Figure 6. IL-15 increases infection in CD4 T cells

(a) IL-15Rα-IgG fusion protein blocks IL-15 mediated proliferation of HT-2 cells. Serial dilutions of rIL-15Rα-IgG (566 ug / ml) were pre-incubated with 3 Units of rMamu IL-15 for 15 minutes before addition to HT-2 cells. HT-2 cells had been starved for IL-15 for 24 hours. Proliferation was measured after 48 hours using ³H thymidine.

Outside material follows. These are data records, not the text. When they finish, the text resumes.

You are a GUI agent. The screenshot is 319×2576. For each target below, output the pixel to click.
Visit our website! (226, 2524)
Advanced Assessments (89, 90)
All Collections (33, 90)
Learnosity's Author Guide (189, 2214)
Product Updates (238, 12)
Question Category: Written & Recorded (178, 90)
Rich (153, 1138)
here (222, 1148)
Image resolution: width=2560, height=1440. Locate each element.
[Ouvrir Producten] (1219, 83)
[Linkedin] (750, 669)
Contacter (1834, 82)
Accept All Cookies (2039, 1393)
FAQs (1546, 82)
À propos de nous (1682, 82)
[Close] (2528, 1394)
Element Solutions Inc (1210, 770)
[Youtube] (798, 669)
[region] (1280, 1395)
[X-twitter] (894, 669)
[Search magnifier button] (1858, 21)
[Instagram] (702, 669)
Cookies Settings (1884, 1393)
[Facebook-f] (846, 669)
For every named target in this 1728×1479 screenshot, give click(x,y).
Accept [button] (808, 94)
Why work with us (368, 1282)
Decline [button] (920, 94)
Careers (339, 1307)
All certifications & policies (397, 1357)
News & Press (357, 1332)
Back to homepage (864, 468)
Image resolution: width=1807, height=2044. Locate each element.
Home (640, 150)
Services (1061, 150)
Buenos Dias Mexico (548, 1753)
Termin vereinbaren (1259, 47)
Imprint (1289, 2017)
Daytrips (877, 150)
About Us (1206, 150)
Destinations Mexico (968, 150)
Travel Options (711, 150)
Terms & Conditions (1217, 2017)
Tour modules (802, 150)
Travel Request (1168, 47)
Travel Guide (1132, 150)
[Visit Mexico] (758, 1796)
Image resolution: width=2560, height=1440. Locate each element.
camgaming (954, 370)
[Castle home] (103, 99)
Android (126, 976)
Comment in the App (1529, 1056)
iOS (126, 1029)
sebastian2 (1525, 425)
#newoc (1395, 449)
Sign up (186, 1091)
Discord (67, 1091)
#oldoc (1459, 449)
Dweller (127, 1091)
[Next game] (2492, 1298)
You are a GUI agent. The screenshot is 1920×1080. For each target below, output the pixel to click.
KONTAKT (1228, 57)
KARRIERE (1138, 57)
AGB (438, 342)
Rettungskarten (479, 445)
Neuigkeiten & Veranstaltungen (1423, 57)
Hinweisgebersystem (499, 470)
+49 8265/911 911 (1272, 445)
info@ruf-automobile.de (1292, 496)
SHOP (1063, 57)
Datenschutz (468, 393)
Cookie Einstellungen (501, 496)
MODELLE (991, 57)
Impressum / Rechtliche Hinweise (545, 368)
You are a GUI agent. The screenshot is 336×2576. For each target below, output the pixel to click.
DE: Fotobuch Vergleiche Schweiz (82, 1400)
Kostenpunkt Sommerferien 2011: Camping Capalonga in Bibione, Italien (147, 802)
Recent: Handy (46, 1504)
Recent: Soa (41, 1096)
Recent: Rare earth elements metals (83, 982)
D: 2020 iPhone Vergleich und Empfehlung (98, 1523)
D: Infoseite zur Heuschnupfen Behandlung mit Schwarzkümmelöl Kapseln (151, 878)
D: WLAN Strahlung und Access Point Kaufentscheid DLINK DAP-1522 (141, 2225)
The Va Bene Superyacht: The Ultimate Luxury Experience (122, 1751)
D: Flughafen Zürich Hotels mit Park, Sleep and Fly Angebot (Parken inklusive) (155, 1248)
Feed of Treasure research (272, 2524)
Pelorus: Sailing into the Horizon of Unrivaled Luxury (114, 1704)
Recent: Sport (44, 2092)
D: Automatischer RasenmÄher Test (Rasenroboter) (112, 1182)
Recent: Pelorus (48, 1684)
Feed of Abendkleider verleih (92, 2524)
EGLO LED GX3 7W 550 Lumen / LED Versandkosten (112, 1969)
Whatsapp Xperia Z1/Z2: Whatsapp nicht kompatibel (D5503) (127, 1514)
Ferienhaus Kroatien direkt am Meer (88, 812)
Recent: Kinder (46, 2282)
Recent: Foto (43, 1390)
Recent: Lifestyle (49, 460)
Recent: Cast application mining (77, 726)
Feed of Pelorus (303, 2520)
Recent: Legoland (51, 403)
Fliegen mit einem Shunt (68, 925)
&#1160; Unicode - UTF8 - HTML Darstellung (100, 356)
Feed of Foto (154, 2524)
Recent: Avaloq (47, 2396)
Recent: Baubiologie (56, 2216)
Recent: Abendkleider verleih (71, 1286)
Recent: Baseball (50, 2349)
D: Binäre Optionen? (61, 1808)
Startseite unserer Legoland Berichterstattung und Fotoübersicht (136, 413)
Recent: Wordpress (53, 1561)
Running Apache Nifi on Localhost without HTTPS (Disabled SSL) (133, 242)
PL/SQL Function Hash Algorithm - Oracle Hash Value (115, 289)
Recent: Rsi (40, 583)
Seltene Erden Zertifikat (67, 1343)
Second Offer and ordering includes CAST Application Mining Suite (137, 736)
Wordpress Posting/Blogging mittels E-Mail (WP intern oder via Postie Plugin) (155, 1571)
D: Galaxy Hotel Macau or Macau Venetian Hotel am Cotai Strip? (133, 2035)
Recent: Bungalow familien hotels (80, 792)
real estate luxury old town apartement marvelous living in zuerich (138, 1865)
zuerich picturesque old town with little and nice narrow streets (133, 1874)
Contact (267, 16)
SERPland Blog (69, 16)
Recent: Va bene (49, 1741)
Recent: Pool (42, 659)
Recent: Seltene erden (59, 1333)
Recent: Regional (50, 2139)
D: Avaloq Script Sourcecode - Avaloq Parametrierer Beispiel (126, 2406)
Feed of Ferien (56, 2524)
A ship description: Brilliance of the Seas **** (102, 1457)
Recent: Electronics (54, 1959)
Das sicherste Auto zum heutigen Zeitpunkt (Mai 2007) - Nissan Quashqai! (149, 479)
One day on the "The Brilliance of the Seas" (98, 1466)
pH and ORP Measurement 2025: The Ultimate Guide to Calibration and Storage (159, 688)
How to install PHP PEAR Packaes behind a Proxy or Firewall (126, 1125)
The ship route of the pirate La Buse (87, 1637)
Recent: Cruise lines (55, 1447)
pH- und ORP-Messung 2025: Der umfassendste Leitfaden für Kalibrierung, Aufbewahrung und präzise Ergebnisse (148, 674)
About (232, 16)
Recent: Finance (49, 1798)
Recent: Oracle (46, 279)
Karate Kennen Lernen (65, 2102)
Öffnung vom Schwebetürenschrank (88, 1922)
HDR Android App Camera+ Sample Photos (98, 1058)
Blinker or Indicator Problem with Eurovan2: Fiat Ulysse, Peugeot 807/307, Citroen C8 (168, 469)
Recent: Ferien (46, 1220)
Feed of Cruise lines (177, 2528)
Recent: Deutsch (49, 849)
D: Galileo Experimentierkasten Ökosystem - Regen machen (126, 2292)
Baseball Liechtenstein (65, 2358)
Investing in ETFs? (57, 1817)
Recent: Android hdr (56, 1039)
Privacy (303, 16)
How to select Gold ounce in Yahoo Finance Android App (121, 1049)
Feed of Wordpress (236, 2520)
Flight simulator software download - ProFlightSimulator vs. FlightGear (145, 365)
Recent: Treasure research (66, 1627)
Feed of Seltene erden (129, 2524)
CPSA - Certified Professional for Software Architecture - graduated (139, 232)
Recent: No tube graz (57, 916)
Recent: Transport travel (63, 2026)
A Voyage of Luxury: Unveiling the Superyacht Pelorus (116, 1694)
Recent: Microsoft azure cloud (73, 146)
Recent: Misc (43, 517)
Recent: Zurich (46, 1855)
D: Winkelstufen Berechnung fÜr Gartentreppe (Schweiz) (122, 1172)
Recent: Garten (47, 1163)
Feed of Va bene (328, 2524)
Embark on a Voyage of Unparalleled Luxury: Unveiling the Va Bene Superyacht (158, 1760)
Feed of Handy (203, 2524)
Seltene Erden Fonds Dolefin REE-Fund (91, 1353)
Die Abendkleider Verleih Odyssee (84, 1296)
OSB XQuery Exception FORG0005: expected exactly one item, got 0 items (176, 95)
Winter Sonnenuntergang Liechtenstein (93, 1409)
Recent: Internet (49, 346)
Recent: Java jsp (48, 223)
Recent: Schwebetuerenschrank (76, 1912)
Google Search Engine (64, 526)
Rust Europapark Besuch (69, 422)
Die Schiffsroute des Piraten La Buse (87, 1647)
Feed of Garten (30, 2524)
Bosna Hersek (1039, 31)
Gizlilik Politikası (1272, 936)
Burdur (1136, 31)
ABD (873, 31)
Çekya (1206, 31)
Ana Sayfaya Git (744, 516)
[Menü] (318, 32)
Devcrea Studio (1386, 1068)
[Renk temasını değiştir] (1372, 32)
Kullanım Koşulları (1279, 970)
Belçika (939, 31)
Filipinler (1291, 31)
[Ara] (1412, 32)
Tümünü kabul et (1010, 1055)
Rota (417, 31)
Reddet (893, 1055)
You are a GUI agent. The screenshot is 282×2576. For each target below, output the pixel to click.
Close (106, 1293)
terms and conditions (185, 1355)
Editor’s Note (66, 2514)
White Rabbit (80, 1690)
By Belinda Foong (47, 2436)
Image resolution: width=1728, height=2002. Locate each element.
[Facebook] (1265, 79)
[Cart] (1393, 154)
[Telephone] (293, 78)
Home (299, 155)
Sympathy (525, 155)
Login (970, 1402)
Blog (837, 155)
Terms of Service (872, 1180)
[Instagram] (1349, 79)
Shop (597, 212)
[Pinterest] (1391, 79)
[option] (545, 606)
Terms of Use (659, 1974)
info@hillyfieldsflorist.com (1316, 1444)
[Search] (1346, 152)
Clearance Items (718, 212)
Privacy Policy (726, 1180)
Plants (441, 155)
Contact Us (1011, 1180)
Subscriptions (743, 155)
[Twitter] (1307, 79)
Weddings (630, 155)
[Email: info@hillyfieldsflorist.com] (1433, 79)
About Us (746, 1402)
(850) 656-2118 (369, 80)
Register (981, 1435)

Controls consisted of rMamuIL-15 alone, and dilutions of rMamuIL-15Rα-IgG without IL-15. Calculation of the IC₅₀ is based on the 50% inhibition of maximal proliferation. 15Rα-IgG completely blocked IL-15 activity at concentrations as low as 0.566 ug / ml. (b) Sorted CD4 T cells (CD14⁻CD20⁻CD8⁻) from peripheral blood of 4 healthy rhesus macaques were equally divided and cultured in the presence or absence of IL-15 and/or rIL-15Rα-IgG or SIVmac251. The cells were not labeled with either CD3 or CD4 to avoid activating them through these molecules. Highly purified populations of CD4 T cells were used to avoid any bystander effect of cytokines released from other cells. CD4 memory T cells show significant upregulation of CD4 expression on memory CD4 T cells that was blocked by the rIL-15Rα-IgG fusion protein. (c) Sorted CD4 T cells + IL-15 + SIV had a significantly higher level of infection as compared to CD4 T cells + SIV alone or CD4 T cells + SIV + IL-15 + rIL-15Rα-IgG fusion protein. Statistical analysis was performed using Student's paired t test.